Obama campaign manager Jim Messina and top strategist David Axelrod said in a Wednesday evening conference call with reporters plans for the battleground state stops at Ohio State University in Columbus and Virginia Commonwealth University in Richmond have been in the works for "a while."

Said Messina, "Welcome to the general election." Axelrod said Obama will "ramp up" as his schedule allows.

Shortly after the call, the Obama campaign sent out a text about the rallies with an offer: "Sign up the chance to join [Obama] backstage."

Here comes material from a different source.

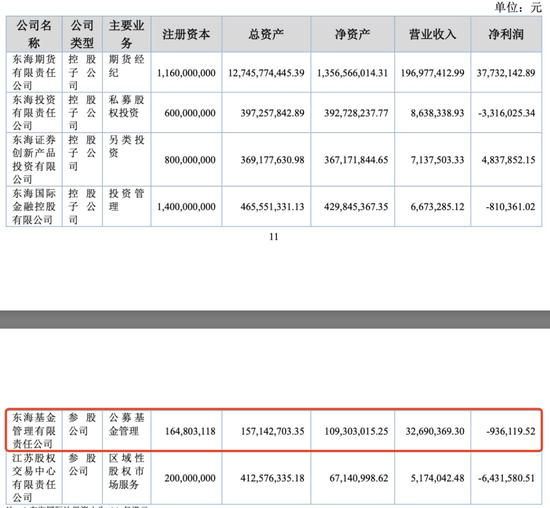Click page number 11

Obama's Chicago-based campaign has been running for a year, with hundreds on the payroll, part of vast field, digital, research, media and fund-raising operations, working in concert with the White House and the Democratic National Committee.

With primaries behind him -- capped by winning five states on Tuesday -- Romney's Boston headquarters is quickly expanding nationally. There is a formal vice presidential search process in place, more hires coming aboard and a formal partnership starting with the Republican National Committee now that Romney is officially the presumptive nominee.

Romney returns to the Chicago area on May 15 for fund-raising. Here's what I'm told to watch for in the days ahead as the Romney campaign goes national:

† A much bigger role for Ann Romney. Within the next few weeks, she will begin to have her own independent schedule. Most events she's done in recent days have been with her husband. At present, Mrs. Romney has no paid staff and one volunteer, Susan DuPrey, an attorney, whose husband, Steve, in 2008 traveled with GOP nominee Sen. John McCain (R-Ariz.)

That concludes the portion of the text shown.